Why diversity matters: the lessons from the setting of the rising sun

Stuart Pallister |

Japan's economy has been in dramatic decline, says INSEAD professor Stewart Black. What's causing its malaise and can we expect a rebound?

After the ashes of World War II, Japanese firms dramatically rebuilt and transformed themselves, first at home and then on the world stage through exports. By the 1990s when they were buying up icons like Rockefeller Center and Pebble Beach Golf Resort, they seemed headed to dominate the world.

 

“They were number one”, says INSEAD Professor Stewart Black. “In terms of revenue, they occupied the top three spots on the Fortune Global 500. In terms of market share, Japan was number one with about a 36 per cent share. The US was number two at about 30 per cent.”
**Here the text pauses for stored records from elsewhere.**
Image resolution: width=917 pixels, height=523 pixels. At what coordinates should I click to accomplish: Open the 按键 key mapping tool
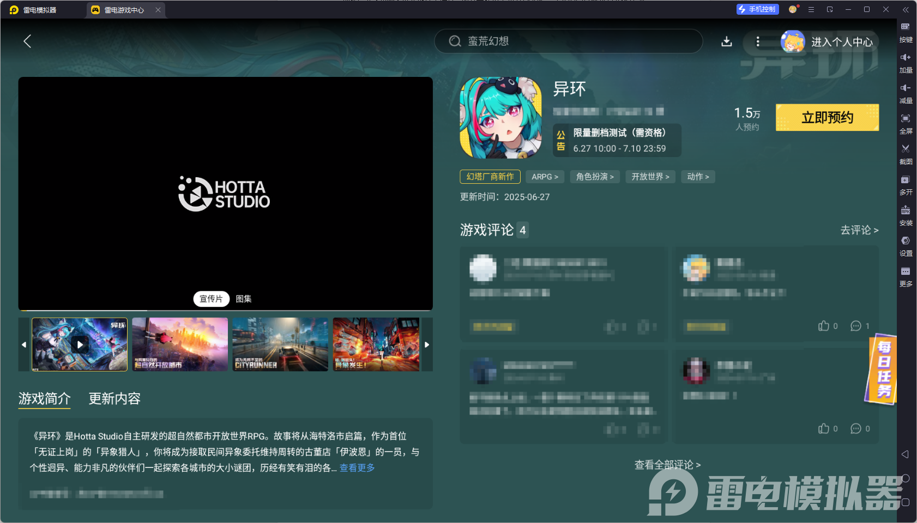[x=906, y=32]
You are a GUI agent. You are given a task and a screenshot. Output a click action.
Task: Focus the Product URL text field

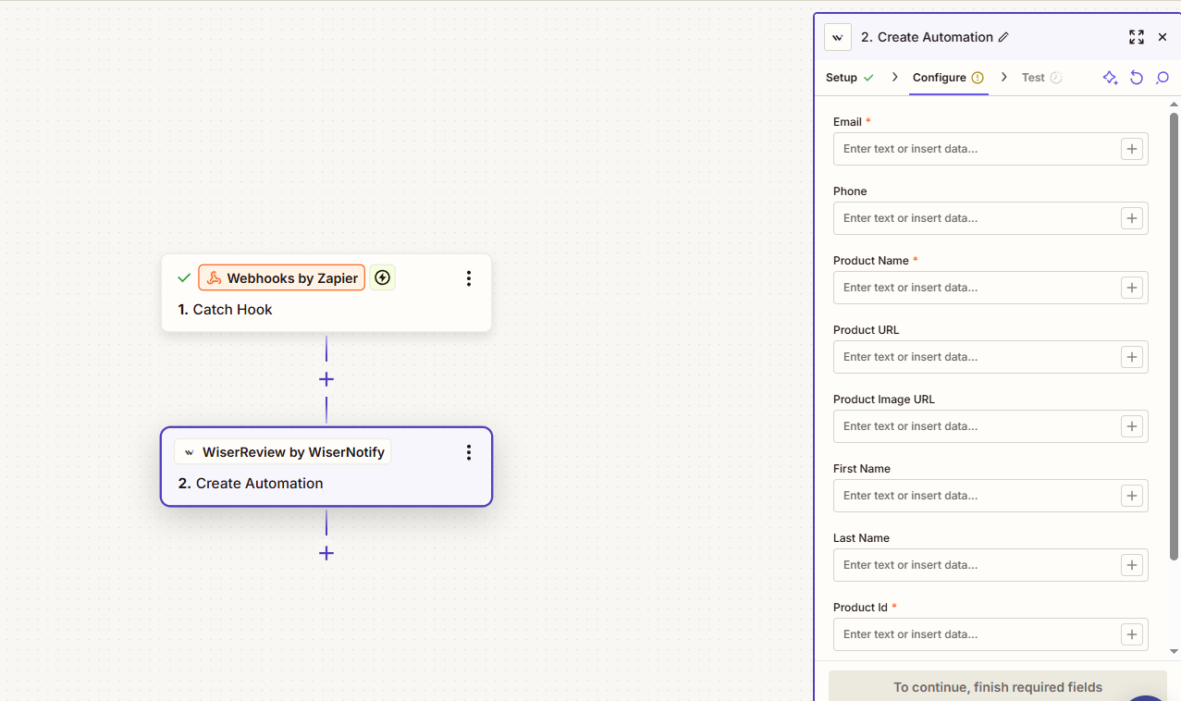point(976,357)
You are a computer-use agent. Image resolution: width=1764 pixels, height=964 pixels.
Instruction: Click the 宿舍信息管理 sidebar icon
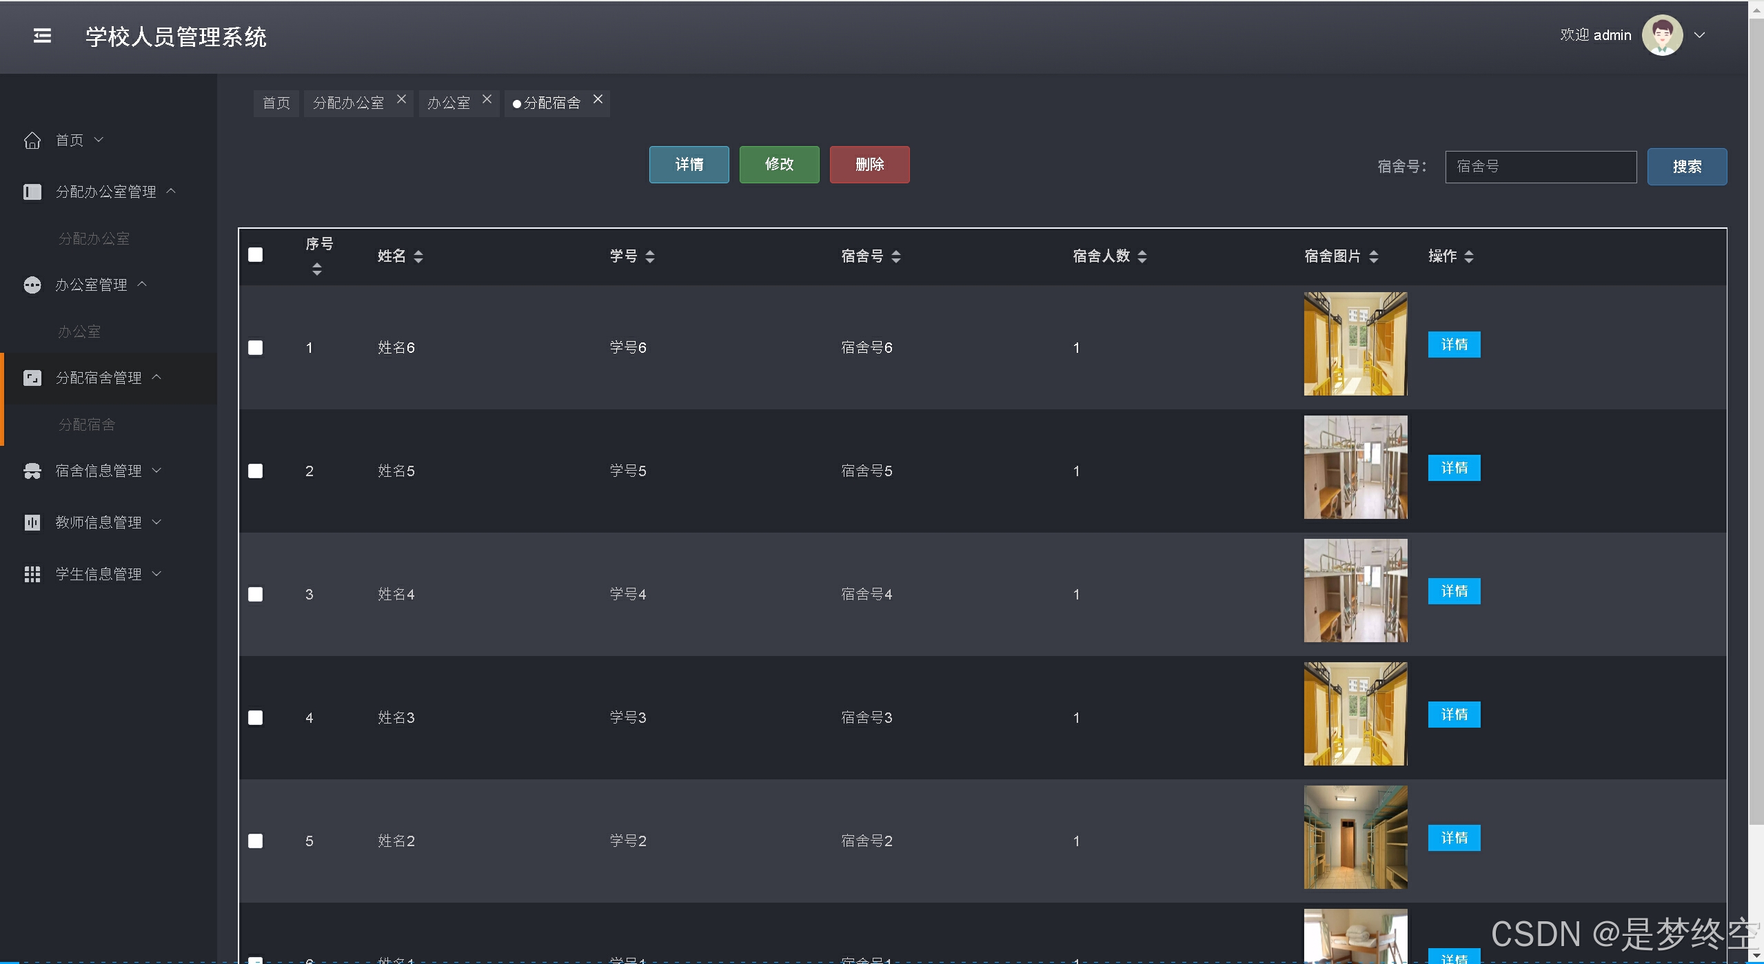[x=32, y=471]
But today Japanese firms are not faring so well. Japan’s share of the Fortune Global 500 has dropped to around 12 per cent and, says Black, that’s a “dramatic fall off.”

The Japanese economy has been stagnating for around two decades, but Black attributes the decline in the fortunes of its multinationals to their failure to adapt and globalise.

“They took their systems that worked in Japan and had worked extraordinarily well. I mean, when you think about it, back around 1940 … Japan was only the number seventh economy in the world. They then rose to number two.”

“Japan reached that pinnacle primarily through domestic success and exports, which are important, but that will only take you so far before you have to literally expand overseas, and set up factories and so on. And that’s where they stumbled, because they sent only Japanese expats by and large.”

“Now they’re number three, and I’ll predict they’ll fall some more, because what led to great domestic and export success standardisation doesn’t really help you when you expand into foreign and different markets. And that’s where they’ve stumbled and continue to stumble.”

“The Japanese have two things working against them; one is their inability to adjust and adapt to markets outside of Japan; and the second thing is the home market is shrinking and a good part of that is just demographics.” Japan’s population is estimated to have peaked around 2004, Black says, and is expected to continue to decline to about 90 million in 2050.

“So it’s a dramatic decrease in population; it’s pretty hard to have a growing economy when you have a shrinking population and they’re not making up virtually any of that deficit with immigration or anything else. So the prospects for Japan’s domestic economy don’t look good.”

Japanese firms did expand overseas, setting up plants in the US and Europe, but according to Black’s analysis, they failed to diversify their management structures and become truly global.

 

“When you look at the top executives in Japan, about 99 per cent of them are Japanese. When you look at European companies, about 78 per cent are home country nationals, and when you look at US companies, about 82 per cent. So every multinational still tends to be dominated by nationals from wherever that global corporate headquarters is located. But in comparison, Japanese multinationals have virtually no foreigners as senior executives. So there is no opportunity for different viewpoints, experience and so on to be introduced into their major decisions, especially around global strategy, and that hurts them.”

“They have not been good at identifying and developing local leaders. So in most Japanese subsidiaries, not only is the managing director a Japanese expatriate but virtually all of his direct reports are, which is astounding when you think about how long they’ve been operating in some of these countries.”

Citing Singapore, Black says a number of Japanese multinationals have been operating in the island republic for 20 to 30 years. “Yet their managing directors, as well as their direct reports, are still all Japanese.”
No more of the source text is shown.